(Stored items)
----------

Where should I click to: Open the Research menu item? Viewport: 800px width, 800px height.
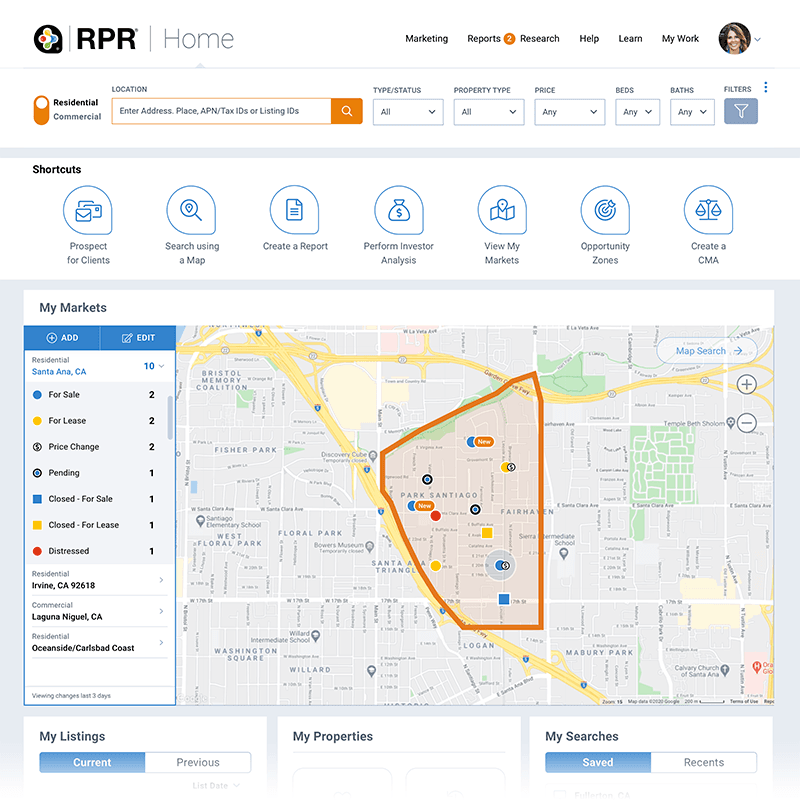(x=539, y=39)
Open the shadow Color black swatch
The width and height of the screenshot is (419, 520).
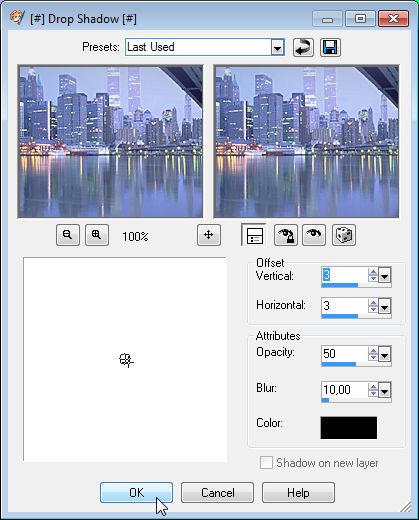(349, 427)
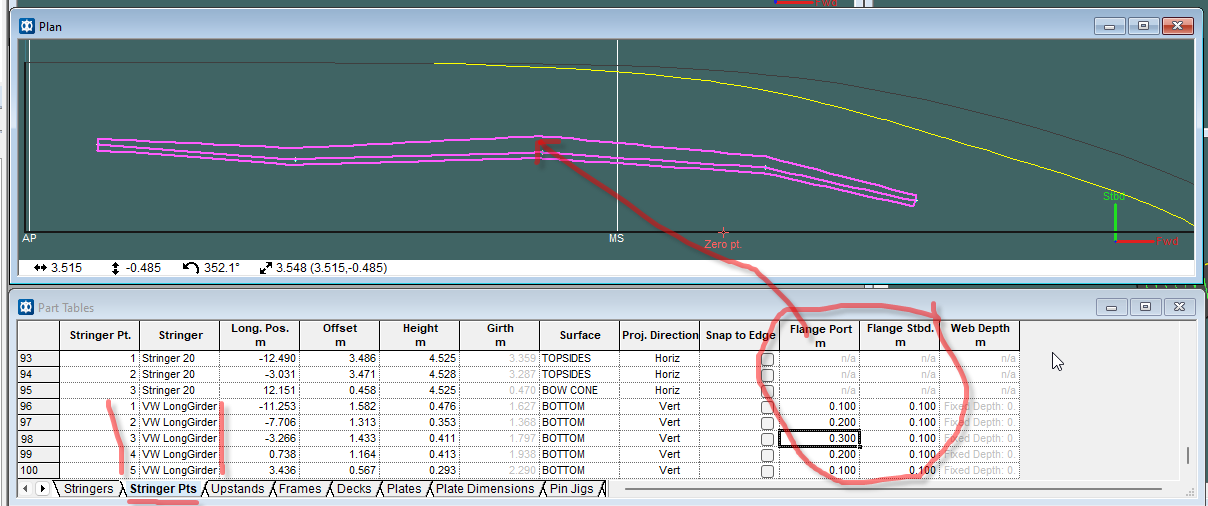Click the rotation angle icon showing 352.1°
1208x506 pixels.
tap(190, 268)
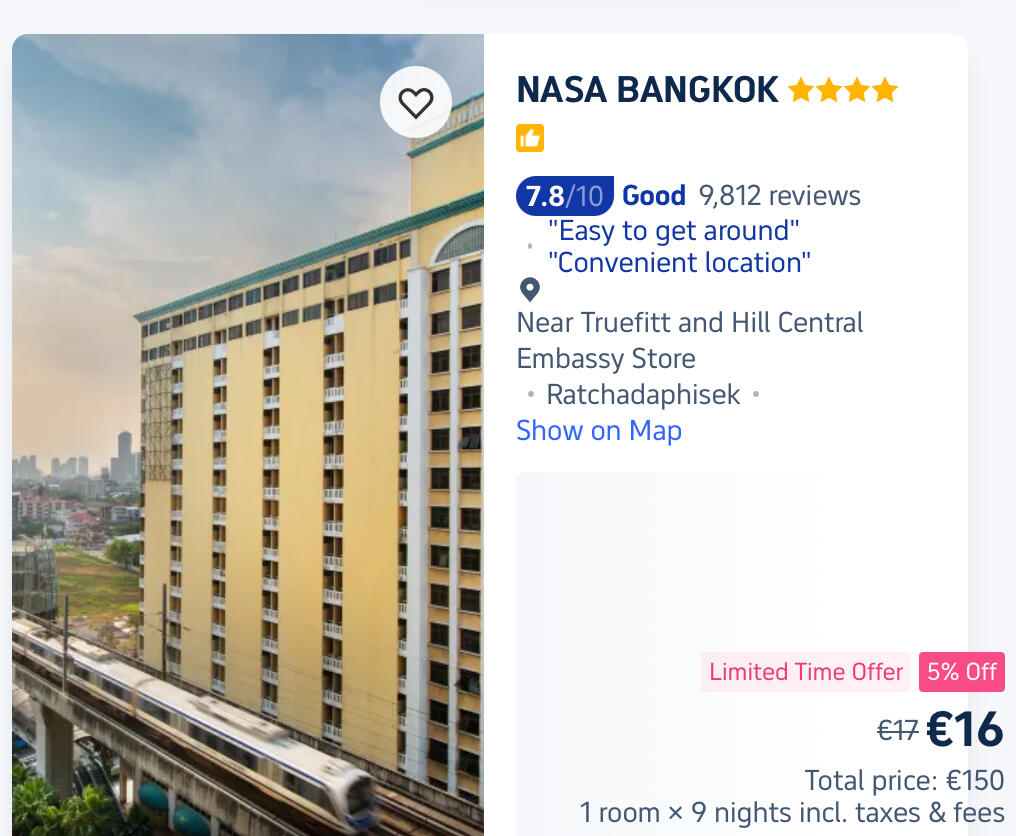1016x836 pixels.
Task: Click the Limited Time Offer badge
Action: click(806, 672)
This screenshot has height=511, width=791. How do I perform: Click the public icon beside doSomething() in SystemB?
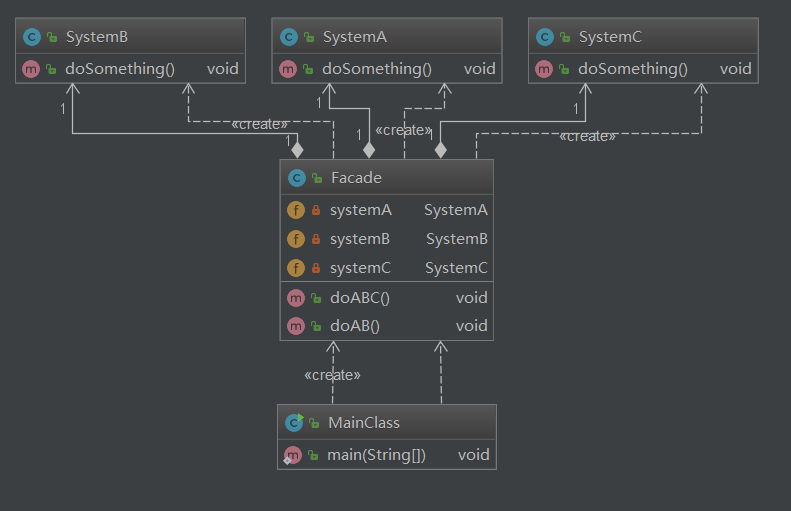[51, 69]
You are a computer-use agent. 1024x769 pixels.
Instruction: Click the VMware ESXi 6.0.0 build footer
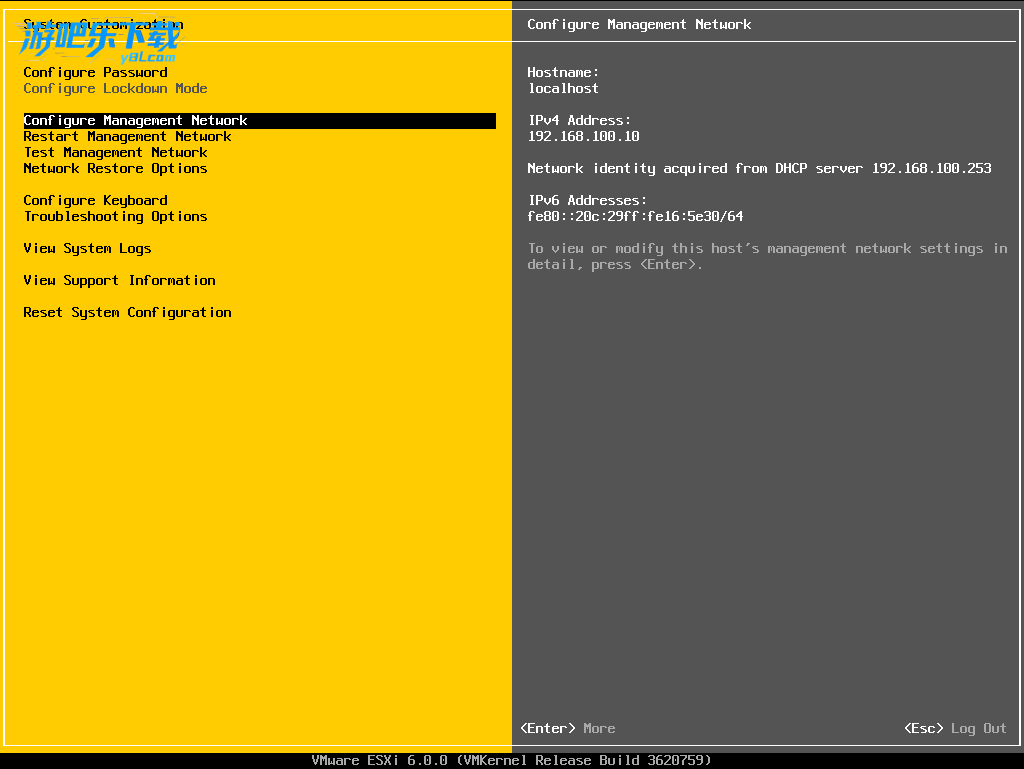[x=511, y=760]
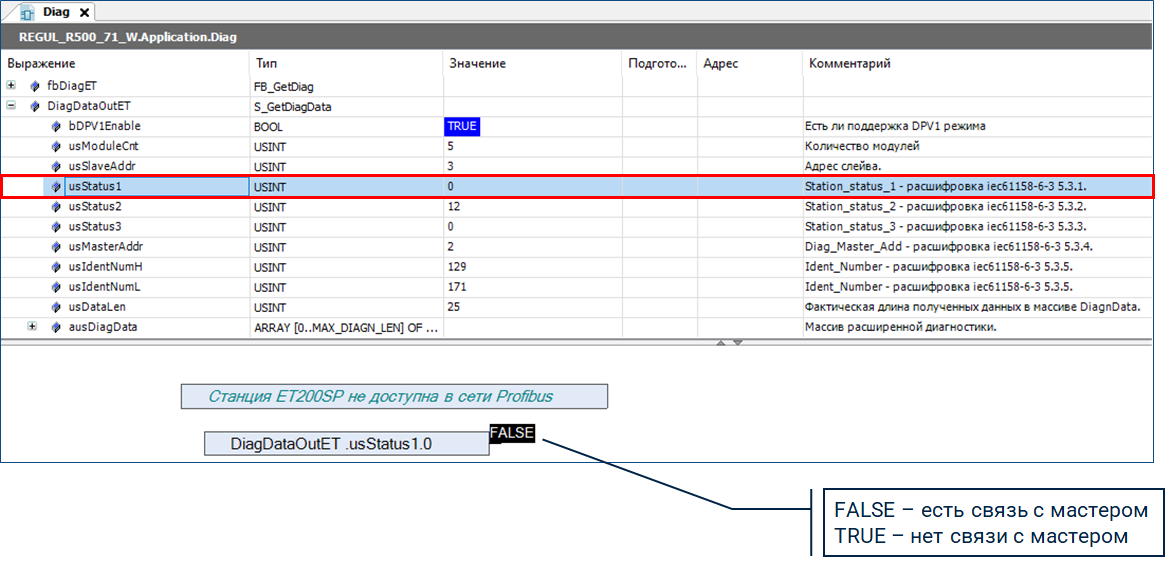The height and width of the screenshot is (561, 1165).
Task: Click the array icon beside ausDiagData
Action: 57,327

----------

Problem description
In your copy, include every record word for word but no pictures.

Answer box
Where should I click to: Open the Research menu item? Viewport: 800px width, 800px height.
(x=539, y=39)
Open the shadow Color black swatch
The width and height of the screenshot is (419, 520).
(349, 427)
Click the rotation angle icon showing 352.1°
1208x506 pixels.
tap(190, 268)
1016x836 pixels.
Task: Click the Limited Time Offer badge
Action: click(806, 672)
This screenshot has height=511, width=791. How do I perform: Click the public icon beside doSomething() in SystemB?
[51, 69]
You are a computer-use agent. 1024x769 pixels.
Instruction: Click the VMware ESXi 6.0.0 build footer
[x=511, y=760]
The height and width of the screenshot is (561, 1165).
Task: Click the array icon beside ausDiagData
Action: 57,327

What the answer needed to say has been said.